Doctor Who By Numbers

Being a Doctor Who fan right now is challenging - the next Tennant "special" won't happen until November (although Torchwood is gearing up for a five-night special); the Tenth Doctor will soon regenerate into the Eleventh Doctor, and then...onto a new era.

However, thankfully IDW has been publishing a series of one-shots featuring the Tenth Doctor. Both of them are really good, solid reads, and (admittedly) are typical Who-esque stories...but one of the two issues stands apart.

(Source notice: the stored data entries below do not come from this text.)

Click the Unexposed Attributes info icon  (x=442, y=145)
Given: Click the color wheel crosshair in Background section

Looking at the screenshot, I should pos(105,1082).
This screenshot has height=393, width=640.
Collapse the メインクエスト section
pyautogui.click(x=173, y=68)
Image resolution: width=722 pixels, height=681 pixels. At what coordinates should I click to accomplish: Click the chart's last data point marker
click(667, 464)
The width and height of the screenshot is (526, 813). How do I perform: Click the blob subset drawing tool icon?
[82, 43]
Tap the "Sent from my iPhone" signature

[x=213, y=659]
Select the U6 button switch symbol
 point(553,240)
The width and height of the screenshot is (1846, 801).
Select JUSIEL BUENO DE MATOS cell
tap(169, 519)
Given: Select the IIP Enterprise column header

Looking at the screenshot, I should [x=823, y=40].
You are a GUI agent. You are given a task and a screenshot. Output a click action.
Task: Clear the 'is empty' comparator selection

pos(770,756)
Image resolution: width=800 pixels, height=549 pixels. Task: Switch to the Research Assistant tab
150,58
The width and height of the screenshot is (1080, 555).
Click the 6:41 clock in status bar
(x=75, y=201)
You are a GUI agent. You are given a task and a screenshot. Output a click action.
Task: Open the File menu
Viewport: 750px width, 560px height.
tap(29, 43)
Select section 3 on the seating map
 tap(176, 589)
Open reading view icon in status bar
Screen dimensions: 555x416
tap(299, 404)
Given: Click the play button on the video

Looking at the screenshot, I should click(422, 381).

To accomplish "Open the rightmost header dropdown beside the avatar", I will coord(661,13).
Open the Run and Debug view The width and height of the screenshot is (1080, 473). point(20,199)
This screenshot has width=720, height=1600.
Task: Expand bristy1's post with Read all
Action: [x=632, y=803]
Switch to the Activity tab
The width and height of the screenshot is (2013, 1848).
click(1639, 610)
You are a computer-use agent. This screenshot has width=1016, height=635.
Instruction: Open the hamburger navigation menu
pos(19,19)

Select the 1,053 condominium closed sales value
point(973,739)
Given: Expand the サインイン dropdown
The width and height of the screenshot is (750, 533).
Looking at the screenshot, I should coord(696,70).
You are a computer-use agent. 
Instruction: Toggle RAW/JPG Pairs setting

That would be Doctor Who: Autopia, written by John Ostrander and drawn by Kelly Yates. It's like a lost story from the fourth season, where the Doctor and Donna Noble visit a planet where one race benefits from the servitude of another. OK, we've read this story before...but what sets is apart is that it has a very strong feel for character. The Doctor and Donna fit in this comic...and yes, although it is a little bit of Who-By-Numbers (you can see almost every plot point coming a mile away), it's not a bad story - in fact, it would serve as a nice entry point into the fourth season of Who.

The other one-shot of note is Doctor Who: The Time Machinations, written by Tony Lee (who wrote The Forgotten, and who will be writing the upcoming monthly) and Paul Grist. And this is one where I have very mixed feelings.

On the one hand, I liked it - yes, it was continuity porn (much like The Forgotten), but in the latter series, it was used to an advantage, a way to provide a summary of the Doctor's history....here, it tends to be a bit confusing. (Doing a Torchwood/Doctor Who crossover is one thing, but there are so many references to other shows...if I were a new fan, I'd be confused). Grist's art is wonderful, capturing the Tenth Doctor's facial and behavioral nuances, and other characters are fully realized.

I may be speaking out of both sides of my mouth - as a fan, I enjoyed the references, but as a reader, I found the references to past shows a bit confusing. I don't mind the occasional references, but Lee...doesn't quite get the mix right.

Of the two, Autopia is the stronger book - these may be relatively simple stories, and both can appeal to hard-core Who fans, but for those who are only slightly familiar? Autopia.